Transition metal oxide perovskites show a plethora of physical phenomena such as superconductivity, colossal magnetoresistance, ferroelectricity, charge and spin dependent transport, leading to useful applications. The orders associated with these properties may be of vacancies, atoms, charges, orbital or spin states. Many chemical techniques are used to control these orders and so tune the materials properties. For instance, high pressure synthesis helps to stabilise metal oxides in unusual oxidation states and coordination environments.¹ Topotactic control over the anion lattices in transition metal oxides has also provided access to new structures and unusual oxidation states.²

Combination of high pressure and temperature synthesis (‘hard’ chemistry) with topotactic control (‘soft’ chemistry) over the oxygen content at low temperatures has recently been demonstrated as a route to obtain new materials, using chromium perovskites as exemplars. Two new phases were discovered when the ‘hard’ high pressure phase SrCrO₃ was reduced under low temperature conditions; 15R–SrCrO_2.8 and 6H-SrCrO_2.75.³ They show a long range oxide vacancy ordering along the (111) direction of the cubic perovskite defining long periodicity 15-layer rhombohedral (ccc′cc)₃ and 6-layer hexagonal (c′ccccc) stacking sequences with mixed cubic close packed (c) and oxygen-deficient (c′) layers. The coordination of Cr⁴⁺ in the c′ layer has changed from octahedral to tetrahedral, which is generally more stable at ambient pressure, see Fig. 1a and b. They also show a charge modulation, accompanied by a spin density wave below an antiferromagnetic transition at 272 K in the 15R phase. The SrCrO₃ and 15R–SrCrO_2.8 phases were subsequently stabilised epitaxially as thin films with rapid oxygen uptake or loss on cycling between the two phases.⁴ Moreover, the 15R superstructure was also obtained via chemical substitution without requiring ‘hard–soft’ synthesis in SrCr_1−xFe_xO_3−y perovskites (0.4 ≤ x ≤ 0.6). These are ferromagnetic materials with ordering temperatures of 225–340 K.⁵ ‘Hard–soft’ chemistry was also applied to CaCrO₃ and three new reduced CaCrO_3−δ phases (δ = 0.33, 0.4 and 0.5) were obtained.⁶ Contrary to the SrCrO_3−δ phases, CaCrO_3−δ show vacancy ordering along the (100) direction of the cubic perovskite cell, and are related to the brownmillerite structure, see Fig. 1c. The brownmillerite CaCrO_2.5 has Cr³⁺ in an unusual tetrahedral environment and shows antiferromagnetic ordering at 220 K.⁷

Fig. 1 Perovskite superstructures accessed through hard–soft chemistry. (a) 15-Layer rhombohedral structure of SrCrO_2.8. (b) Monoclinically distorted 6H-structure of SrCrO_2.75. The layer-stacking (z-axis) directions are vertical and the repeat sequences of cubic perovskite-type (c) and reconstructed (c′) planes are shown in (a and b). The formal Cr states show a charge density wave-type variation as Cr⁴⁺O₄/Cr^3.5+O₆/Cr³⁺O₆ polyhedra, shaded dark/medium/light green. (c) Structures for the CaCrO_3−δ series showing the repeat sequences of CrO₆ octahedral (O) and CrO₄ tetrahedral (T) layers.

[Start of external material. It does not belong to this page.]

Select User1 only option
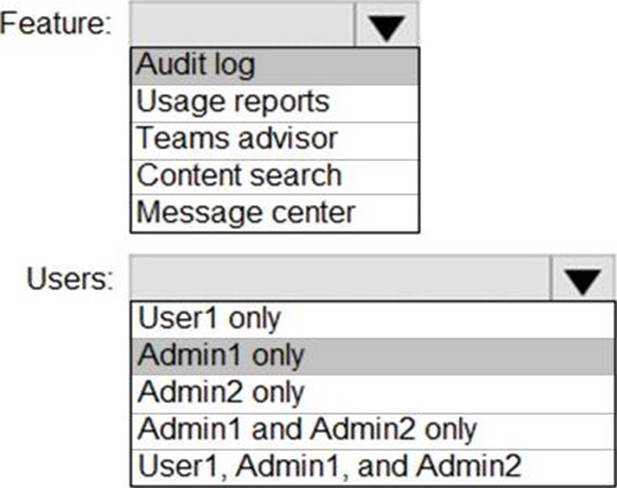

In view of the very different vacancy superstructures of SrCrO_3−δ and CaCrO_3−δ phases, it is of interest to discover how these structures evolve across the Sr_1−xCa_xCrO_3−δ series, and whether any new intermediate structures might be formed. Here we report the ‘hard–soft’ synthesis of Sr_1−xCa_xCrO_3−δ phases for x = 0.25, 0.5 and 0.75, and the vacancy superstructures adopted.

Experimental

The “hard” high pressure syntheses of Sr_1−xCa_xCrO₃ perovskite precursors used a similar approach to previous preparations of SrCrO₃^8,9 and CaCrO₃.¹⁰ Stoichiometric amounts of Ca₃Cr₂O₈, Sr₃Cr₂O₈ and Cr₂O₃ were combined in the appropriate ratio. Sr₃Cr₂O₈ (Ca₃Cr₂O₈) was prepared by heating pellets of SrCO₃ (CaCO₃) and Cr₂O₃ in a 3 : 1 ratio at 1100 °C in a tube furnace under flowing Ar gas, followed by quenching into liquid nitrogen. High pressure syntheses were carried out using a two-stage Walker-type press. Samples were heated at temperatures of 900–1100 °C and pressures 8–9 GPa with reaction times of 30 min. The Sr_1−xCa_xCrO₃ perovskite phases were reduced at “soft” conditions in a tube furnace at 400–525 °C under a flowing 10% H₂/90% Ar gas mixture at ambient pressure for 12 hours. Laboratory powder X-ray diffraction (PXRD) profiles from flat-plate samples were recorded on a Bruker D2 instrument using Cu-Kα radiation.

Results and discussion

The Sr_1−xCa_xCrO₃ (x = 0.25, 0.5 and 0.75) solid solutions made by “hard” high pressure syntheses were found to have the perovskite structure with lattice parameters similar to those reported previously.¹¹ These precursor materials were initially reduced at 400 °C for 12 hours. PXRD was performed after each 12 hour reduction to determine if any new phases had been formed, and the reaction was repeated at a temperature 25 °C higher until decomposition occurred.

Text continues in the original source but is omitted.